=== EXERCISE MATERIALS ===
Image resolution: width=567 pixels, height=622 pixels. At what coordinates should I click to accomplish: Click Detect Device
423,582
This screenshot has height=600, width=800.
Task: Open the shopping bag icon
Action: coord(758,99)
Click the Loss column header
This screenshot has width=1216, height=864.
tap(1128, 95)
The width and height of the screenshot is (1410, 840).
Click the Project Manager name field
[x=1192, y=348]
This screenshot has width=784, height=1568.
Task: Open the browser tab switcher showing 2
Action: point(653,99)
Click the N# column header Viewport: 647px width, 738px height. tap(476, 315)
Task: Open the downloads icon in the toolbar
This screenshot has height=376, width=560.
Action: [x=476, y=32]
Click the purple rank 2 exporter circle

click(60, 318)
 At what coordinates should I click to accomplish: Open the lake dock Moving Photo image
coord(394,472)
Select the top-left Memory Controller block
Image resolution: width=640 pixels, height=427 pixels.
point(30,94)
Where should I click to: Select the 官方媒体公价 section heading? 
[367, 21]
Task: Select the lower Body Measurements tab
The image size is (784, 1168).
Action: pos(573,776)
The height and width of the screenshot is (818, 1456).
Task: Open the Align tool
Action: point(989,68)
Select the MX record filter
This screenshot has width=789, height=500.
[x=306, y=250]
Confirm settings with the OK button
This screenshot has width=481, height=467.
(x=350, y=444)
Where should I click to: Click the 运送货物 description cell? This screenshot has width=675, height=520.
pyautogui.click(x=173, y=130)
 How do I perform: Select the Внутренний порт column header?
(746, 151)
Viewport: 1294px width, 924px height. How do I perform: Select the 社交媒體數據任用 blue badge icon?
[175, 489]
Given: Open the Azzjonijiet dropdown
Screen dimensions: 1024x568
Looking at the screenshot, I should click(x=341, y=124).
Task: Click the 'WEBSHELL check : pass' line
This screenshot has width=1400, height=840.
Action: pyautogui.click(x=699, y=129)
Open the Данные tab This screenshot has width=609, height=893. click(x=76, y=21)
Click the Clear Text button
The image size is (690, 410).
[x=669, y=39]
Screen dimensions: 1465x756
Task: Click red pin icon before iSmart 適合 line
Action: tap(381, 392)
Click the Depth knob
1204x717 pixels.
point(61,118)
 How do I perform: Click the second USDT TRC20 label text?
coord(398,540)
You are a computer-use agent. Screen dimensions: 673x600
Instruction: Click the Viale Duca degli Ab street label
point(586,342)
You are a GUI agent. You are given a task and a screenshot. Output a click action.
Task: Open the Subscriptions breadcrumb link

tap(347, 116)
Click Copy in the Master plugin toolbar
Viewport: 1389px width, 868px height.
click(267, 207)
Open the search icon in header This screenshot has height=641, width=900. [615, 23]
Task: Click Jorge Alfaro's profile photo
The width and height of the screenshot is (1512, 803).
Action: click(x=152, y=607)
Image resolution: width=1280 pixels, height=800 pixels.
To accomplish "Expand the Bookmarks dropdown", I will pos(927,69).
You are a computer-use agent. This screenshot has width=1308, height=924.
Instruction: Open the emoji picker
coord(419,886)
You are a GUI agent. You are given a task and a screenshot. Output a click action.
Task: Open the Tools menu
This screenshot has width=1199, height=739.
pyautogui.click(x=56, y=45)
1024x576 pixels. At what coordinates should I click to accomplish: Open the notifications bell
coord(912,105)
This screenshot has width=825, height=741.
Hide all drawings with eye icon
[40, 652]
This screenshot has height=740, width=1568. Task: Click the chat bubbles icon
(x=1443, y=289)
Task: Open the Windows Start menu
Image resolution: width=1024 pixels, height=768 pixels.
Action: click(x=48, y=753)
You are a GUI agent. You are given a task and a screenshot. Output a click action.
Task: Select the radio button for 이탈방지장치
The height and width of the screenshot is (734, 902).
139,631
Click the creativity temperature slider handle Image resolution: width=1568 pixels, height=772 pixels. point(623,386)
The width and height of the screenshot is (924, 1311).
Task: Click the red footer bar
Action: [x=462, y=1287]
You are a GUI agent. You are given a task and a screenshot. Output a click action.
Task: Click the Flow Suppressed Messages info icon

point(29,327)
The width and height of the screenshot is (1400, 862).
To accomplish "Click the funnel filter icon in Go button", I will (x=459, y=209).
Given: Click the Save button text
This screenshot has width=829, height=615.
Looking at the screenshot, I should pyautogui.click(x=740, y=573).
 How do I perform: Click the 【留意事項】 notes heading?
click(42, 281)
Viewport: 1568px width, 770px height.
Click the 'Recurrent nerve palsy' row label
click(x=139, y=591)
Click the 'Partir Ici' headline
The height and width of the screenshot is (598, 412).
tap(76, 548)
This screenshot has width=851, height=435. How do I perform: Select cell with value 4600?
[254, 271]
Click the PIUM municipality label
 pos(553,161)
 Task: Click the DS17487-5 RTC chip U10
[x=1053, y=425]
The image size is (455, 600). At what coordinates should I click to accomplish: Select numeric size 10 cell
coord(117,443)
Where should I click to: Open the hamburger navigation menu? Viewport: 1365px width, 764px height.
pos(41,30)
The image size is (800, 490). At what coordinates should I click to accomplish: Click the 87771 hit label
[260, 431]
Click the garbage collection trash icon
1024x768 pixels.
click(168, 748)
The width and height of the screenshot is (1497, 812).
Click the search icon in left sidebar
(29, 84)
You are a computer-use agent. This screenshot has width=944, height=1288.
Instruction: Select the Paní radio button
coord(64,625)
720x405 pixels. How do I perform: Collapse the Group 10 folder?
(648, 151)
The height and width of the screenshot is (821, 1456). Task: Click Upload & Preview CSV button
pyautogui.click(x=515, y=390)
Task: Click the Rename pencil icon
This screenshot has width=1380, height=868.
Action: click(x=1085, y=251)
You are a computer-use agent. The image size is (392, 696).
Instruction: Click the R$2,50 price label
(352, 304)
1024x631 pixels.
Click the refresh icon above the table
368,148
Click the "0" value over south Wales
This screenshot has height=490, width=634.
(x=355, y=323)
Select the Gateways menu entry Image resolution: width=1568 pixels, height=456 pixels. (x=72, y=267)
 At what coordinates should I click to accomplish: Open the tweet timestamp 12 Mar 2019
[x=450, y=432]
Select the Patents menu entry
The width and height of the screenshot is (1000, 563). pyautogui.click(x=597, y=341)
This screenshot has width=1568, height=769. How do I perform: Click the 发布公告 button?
===
▶ **WHAT YOU WILL DO**:
Output again, with no changes, the lines from the one containing "Task: Click the Rename pencil icon" through the one containing "(x=355, y=323)", both included.

▶ **SOLUTION**:
Task: Click the Rename pencil icon
This screenshot has width=1380, height=868.
Action: click(x=1085, y=251)
You are a computer-use agent. The image size is (392, 696).
Instruction: Click the R$2,50 price label
(352, 304)
1024x631 pixels.
Click the refresh icon above the table
368,148
Click the "0" value over south Wales
This screenshot has height=490, width=634.
(x=355, y=323)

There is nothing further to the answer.